Since a county court would not reasonably be expected to award mandatory relief against its judge or to command its clerk to ignore an unvacated order previously entered, it probably is true that power resides in a district court to compel setting aside of a null order or to compel the county clerk to perform the duty of issuing execution upon an apparently valid judgment as unaffected by a subsequent order which is a nullity. That power, if it exists, rests in the presupposition of an order which is void in the sense of a nullity; else the reasons for the doctrine forbidding collateral attack oppose insuperable difficulties. .

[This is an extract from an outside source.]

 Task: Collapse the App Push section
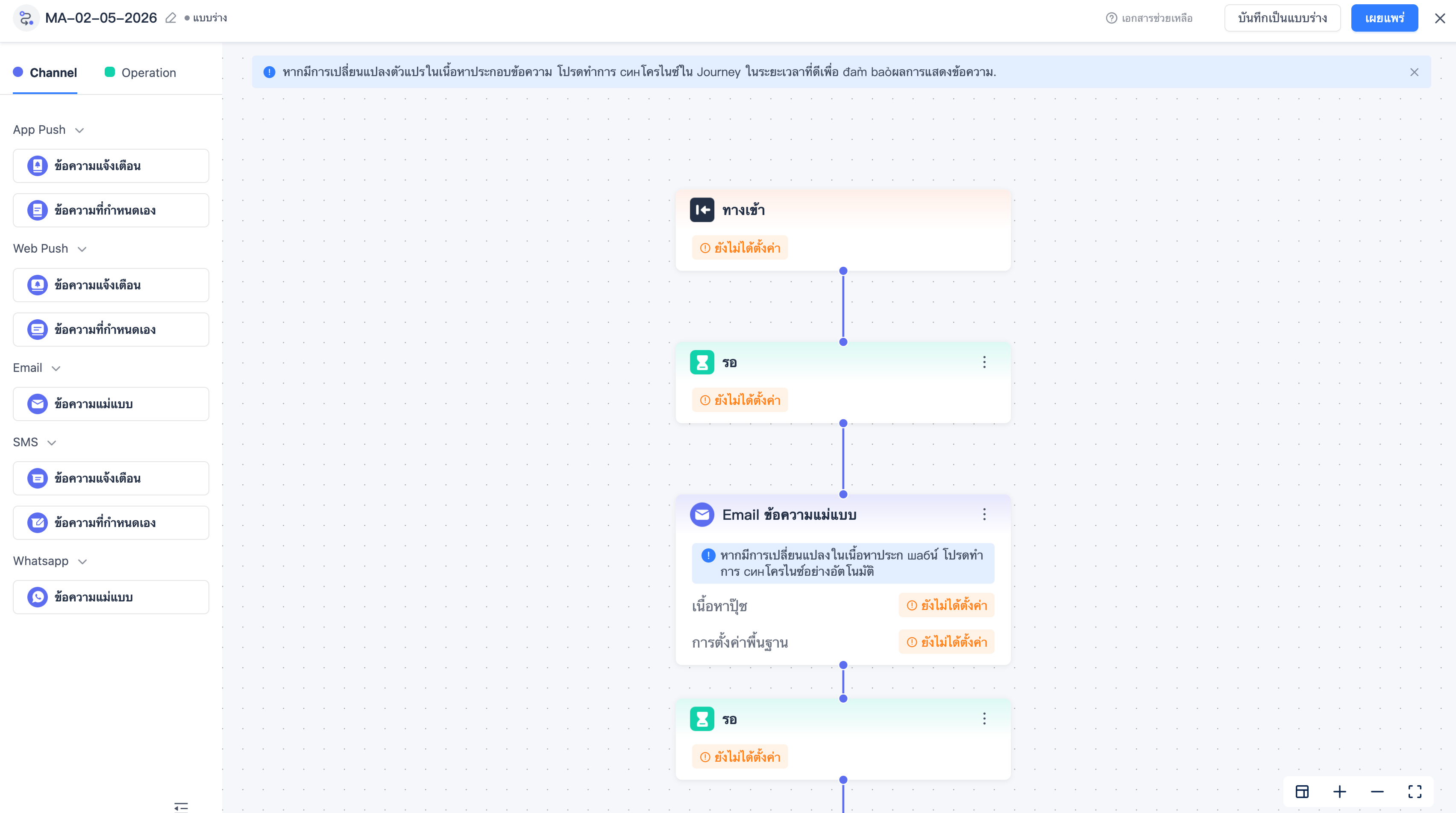pos(80,130)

And in our opinion the order vacating the judgment of July 31, 1922, is -not Void. The citation (issued April 17, 1922) was functus oflicio when service was attempted. Article 2036, R. S. 1925. In consequence, its issuance and service did not confer jurisdiction over Crane, Sr. See Towns v. Harris, 13 Tex. 513; Hester v. Duprey, 46 Tex. 626; Mitchell v. Ireland, 54 Tex. 306; Stephenson v. T. & P. Ry. Co., 42 Tex. 162, 169; Harrington v. Harrington (Tex. App.) 16 S. W. 538; and Mitchell v. Reitz (Tex. Civ. App.) 269 S. W. 279. Lack of service — lack of jurisdiction — affirmatively appears in the “judgment roll.” See Higgins v. Bordages, 88 Tex. 458, 31 S. W. 52, 803, 53 Am. St. Rep. 770.

Amongst the powers óf a court which persist beyond expiration of its term is authority to set aside a void judgment, especially when the record upon which the judgment is based reflects the vice. Burr v. Lewis, 6 Tex. 76, 82; Milam County v. Robertson, 47 Tex. 222, 232; Ex parte Crenshaw, 15 Pet. 119, 10 L. Ed. 682; 34 C. J. 217. And such was the power used by the county court of Dallas county at law in vacating the judgment of July 31, 1922.

Since the facts which rendered the county court’s judgment void and on which that court acted in vacating the judgment appear in the petition filed in the district court, the general demurrer was properly sustained.

We believe the order of the Court of Civil Appeals should have been one of affirmance instead of dismissal; but, since in practical effect the result is the same as if affirmance had been ordered, we recommend affirmance of the judgment of that court,

HARVET, P. J., dissents. CURETON, J.

Judgment of the Court of Civil Appeals affirmed, as recommended by the Commission of Appeals.